A: 正常だ。むしろ毎月ほぼ同じ月利を出し続けるEAの方が、実態を隠している可能性がある。相場には荒れる時期・静かな時期があり、EAの成績はその影響を受ける。重要なのは「損失が出た月でもMDDが設計範囲内に収まっているか」だ。月利がゼロや少しマイナスの月があっても、MDDが許容範囲内であれば運用継続を検討する価値がある。
Q: 「月利30%は詐欺ですか?」
A: 断言は難しいが、月利30%を安定的・継続的に達成できるEAは現実的に存在しないと考えてほしい。短期的に達成されたとしても、それは極めて高いリスクの裏返しであり、その後に壊滅的な損失が発生するリスクが非常に高い。
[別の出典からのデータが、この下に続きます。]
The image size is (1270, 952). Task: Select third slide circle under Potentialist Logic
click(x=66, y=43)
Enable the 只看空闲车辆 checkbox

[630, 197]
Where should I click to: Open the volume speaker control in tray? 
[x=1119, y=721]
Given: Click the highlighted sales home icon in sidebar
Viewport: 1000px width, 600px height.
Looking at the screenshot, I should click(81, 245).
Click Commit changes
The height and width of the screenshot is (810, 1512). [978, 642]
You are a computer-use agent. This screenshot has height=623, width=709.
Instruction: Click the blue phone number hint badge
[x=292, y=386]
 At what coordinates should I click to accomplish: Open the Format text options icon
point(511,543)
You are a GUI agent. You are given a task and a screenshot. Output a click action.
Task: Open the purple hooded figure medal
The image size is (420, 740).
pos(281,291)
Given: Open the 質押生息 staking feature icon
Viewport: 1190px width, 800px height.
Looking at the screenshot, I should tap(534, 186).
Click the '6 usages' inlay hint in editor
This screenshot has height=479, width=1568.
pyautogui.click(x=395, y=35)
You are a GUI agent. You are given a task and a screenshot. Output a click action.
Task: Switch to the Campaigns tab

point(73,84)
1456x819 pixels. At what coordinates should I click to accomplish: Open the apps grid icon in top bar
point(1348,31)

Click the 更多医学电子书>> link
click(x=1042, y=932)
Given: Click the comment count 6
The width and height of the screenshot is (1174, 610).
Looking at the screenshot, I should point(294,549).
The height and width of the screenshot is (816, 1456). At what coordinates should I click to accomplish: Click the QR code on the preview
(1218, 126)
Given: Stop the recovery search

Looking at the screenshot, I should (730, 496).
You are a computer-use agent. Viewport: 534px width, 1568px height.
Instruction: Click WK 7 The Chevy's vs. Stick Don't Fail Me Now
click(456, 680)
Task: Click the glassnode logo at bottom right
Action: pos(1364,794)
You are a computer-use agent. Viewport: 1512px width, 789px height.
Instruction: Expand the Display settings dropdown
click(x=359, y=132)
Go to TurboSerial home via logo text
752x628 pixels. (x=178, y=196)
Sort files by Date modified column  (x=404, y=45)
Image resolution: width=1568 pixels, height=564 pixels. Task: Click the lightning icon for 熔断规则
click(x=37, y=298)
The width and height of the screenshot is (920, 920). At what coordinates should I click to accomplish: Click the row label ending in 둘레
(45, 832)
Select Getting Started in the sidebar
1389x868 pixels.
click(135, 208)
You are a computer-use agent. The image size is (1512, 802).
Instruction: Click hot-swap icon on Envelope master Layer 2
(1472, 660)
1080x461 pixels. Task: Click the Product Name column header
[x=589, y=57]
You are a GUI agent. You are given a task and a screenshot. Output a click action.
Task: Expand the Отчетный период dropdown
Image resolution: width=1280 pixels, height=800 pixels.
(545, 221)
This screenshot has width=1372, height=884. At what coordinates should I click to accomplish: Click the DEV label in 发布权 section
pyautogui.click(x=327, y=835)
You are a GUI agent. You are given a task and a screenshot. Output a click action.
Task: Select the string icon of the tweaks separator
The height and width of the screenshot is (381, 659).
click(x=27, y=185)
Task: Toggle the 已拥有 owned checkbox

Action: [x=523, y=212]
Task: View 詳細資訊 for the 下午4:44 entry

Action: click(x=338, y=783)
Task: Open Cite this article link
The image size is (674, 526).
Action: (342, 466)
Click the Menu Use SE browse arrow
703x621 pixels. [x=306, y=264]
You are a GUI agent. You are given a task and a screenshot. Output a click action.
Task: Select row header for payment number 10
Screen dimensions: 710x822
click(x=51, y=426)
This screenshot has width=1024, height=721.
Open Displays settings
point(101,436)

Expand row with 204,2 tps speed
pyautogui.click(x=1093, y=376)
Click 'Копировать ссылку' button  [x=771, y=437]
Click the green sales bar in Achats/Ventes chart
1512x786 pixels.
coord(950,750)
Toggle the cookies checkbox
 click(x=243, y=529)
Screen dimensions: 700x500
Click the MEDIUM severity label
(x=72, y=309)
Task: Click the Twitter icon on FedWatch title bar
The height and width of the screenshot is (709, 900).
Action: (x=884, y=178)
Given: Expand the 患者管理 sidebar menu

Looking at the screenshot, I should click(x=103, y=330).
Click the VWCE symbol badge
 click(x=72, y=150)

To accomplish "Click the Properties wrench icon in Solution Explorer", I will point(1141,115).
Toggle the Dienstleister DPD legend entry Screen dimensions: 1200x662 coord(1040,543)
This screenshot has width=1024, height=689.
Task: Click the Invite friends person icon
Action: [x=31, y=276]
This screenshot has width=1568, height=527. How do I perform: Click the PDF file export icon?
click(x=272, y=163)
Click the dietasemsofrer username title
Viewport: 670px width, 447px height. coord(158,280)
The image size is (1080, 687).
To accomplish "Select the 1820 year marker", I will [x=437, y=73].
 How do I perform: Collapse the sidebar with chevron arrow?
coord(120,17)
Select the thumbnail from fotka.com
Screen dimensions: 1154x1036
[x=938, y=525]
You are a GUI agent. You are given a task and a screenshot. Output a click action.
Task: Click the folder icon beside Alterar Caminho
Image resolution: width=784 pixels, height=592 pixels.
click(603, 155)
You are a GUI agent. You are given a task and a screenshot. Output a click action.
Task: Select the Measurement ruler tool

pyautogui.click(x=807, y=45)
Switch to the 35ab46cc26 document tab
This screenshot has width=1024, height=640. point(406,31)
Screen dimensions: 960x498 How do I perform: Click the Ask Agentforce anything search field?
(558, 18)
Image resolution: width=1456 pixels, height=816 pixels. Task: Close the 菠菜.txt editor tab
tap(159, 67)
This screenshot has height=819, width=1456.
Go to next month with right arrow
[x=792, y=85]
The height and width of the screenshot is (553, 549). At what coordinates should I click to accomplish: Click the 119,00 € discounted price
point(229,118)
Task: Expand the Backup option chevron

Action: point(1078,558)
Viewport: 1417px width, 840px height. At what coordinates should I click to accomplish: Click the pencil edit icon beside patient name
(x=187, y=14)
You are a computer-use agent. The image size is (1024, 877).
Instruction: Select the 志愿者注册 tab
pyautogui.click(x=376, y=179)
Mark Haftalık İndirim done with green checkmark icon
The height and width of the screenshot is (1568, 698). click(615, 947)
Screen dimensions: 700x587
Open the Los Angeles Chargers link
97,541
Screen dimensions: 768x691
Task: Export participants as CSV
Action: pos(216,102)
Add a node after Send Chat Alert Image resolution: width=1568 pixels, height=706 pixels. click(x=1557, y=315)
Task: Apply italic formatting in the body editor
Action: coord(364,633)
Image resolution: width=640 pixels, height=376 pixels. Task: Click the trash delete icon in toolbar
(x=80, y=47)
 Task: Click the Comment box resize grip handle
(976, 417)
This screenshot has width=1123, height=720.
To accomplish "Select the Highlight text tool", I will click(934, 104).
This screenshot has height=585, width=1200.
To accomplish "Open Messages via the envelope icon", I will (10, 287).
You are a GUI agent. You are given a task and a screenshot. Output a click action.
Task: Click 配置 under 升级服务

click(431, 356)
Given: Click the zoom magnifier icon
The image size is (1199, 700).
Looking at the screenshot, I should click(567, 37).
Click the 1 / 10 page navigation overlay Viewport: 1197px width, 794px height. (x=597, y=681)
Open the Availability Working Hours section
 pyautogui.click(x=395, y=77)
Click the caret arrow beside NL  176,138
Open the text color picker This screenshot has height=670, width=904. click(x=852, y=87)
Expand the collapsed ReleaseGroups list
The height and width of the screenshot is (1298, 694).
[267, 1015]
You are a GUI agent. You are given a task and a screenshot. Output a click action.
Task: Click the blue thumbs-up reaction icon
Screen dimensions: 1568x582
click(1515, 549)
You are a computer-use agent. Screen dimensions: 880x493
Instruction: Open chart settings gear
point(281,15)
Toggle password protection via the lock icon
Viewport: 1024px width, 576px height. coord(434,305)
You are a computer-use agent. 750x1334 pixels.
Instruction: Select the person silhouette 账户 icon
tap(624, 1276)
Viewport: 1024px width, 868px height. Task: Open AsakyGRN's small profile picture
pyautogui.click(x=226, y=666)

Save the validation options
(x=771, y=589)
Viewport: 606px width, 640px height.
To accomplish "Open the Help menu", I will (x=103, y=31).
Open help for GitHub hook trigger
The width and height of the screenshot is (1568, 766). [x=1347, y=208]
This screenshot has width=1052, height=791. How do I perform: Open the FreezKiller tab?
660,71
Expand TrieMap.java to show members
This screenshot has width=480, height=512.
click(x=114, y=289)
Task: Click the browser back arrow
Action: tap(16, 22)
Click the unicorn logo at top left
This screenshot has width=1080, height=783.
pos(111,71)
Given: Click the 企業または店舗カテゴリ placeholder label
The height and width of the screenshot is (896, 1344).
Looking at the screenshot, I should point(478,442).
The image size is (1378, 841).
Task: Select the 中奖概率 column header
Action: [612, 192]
「月利30%」を謳う広告・サービスには、特に慎重な姿勢で臨んでほしい。
まとめ
要点を改めて確認しておく。
- EAの現実的な月利は安定運用型で2〜5%。これを地道に複利で積み上げることが、副業FXの現実的な姿だ
- 「月利30%」は複利計算すると年利2万%超。数字の矛盾を冷静に見抜く習慣を持ってほしい
- 月利と最大ドローダウンはトレードオフ。自分のリスク許容度を超えたEAは、結局手動介入してしまい損失を固定しがちだ
- 評価指標はPF・MDD・フォワードテスト期間を組み合わせる。月利の数字だけでEAを選ばない
私が副業FXで最初の3年間に毎年30〜50万円の損失を出し続けた最大の原因は、「高いリターンを追いかけるあまり、リスクを正しく理解していなかった」ことだ。大きく勝つより負けないことの方が大事だ。現実的な数字と向き合い、継続できる仕組みを作ること。それが副業FXで長く結果を出すための、唯一の近道だと感じている。
免責事項: 本記事はFX取引に関する情報提供を目的としており、特定の投資を推奨するものではありません。FX取引には元本割れのリスクがあり、EA(自動売買)の月利・年利は過去の実績であって将来の利益を保証するものではありません。投資判断はご自身の責任で行ってください。